▸ EXERCISE INSTRUCTIONS:
• 1. According to the Accelero Twin Turbo review, how much heat can the cooler dissipate by the manufacturer's figure?
• 2. Copy the stretch of the Accelero Twin Turbo review from "Arctic Cooling Accelero Twin Turbo VGA Cooler Review" through "the hot VGA.".
• 3. Pick up the Accelero Twin Turbo review after its final sentence and keep it going.
++++ EXCERPT ++++
Arctic Cooling Accelero Twin Turbo VGA Cooler Review

Introduction

Accelero Twin Turbo is a VGA cooler from Arctic Cooling compatible with a myriad of video cards, including Radeon HD 4850 and 4870 from ATI/AMD and GeForce 9800 GTX+ and GTX from NVIDIA. We tested this cooler with a Radeon HD 4870, a card that is famous for heating a lot. Let’s see if this cooler can really cool down this the hot VGA.

This cooler has two fluid dynamic bearing (made in Japan) 80 mm fans (up to 2,000 rpm each) responsible for cooling down a 30-fin aluminum heatsink, which is connected to the cooler’s copper base using four copper heat-pipes. The unit comes with pre-applied grey thermal paste (MX-2). According to the manufacturer this cooler can dissipate up to 120 W.

Arctic Cooling Accelero Twin Turbo Figure 1: Arctic Cooling Accelero Twin Turbo VGA cooler, top view.
++++ DATA SECTION ++++
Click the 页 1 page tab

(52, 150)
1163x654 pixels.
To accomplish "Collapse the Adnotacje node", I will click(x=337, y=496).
++++
▸ ANSWERS BELOW:
• 1. Up to 120 W.

• 2.
Arctic Cooling Accelero Twin Turbo VGA Cooler Review

Introduction

Accelero Twin Turbo is a VGA cooler from Arctic Cooling compatible with a myriad of video cards, including Radeon HD 4850 and 4870 from ATI/AMD and GeForce 9800 GTX+ and GTX from NVIDIA. We tested this cooler with a Radeon HD 4870, a card that is famous for heating a lot. Let’s see if this cooler can really cool down this the hot VGA.

• 3.
Arctic Cooling Accelero Twin Turbo Figure 2: Arctic Cooling Accelero Twin Turbo VGA cooler, bottom view.

Arctic Cooling Accelero Twin Turbo Figure 3: Arctic Cooling Accelero Twin Turbo VGA cooler, side view.

The power cable can be connected directly on the video card original fan socket or can be connected directly to the power supply, using an adapter that comes with the product. On the first case the speed of the fans will be controlled by the video card, while on the second the fans will be rotating at a constant speed, which you can select, as you can choose feeding the fans with +7 V (which is easily achieved by connecting one wire to the +12 V output and the other wire on the +5 V output) or with +12 V.

The cooler also comes with eight passive heatsinks for memory chips and four passive heatsinks for the transistors from the voltage regulator circuit.

Arctic Cooling Accelero Twin Turbo Figure 4: Accessories.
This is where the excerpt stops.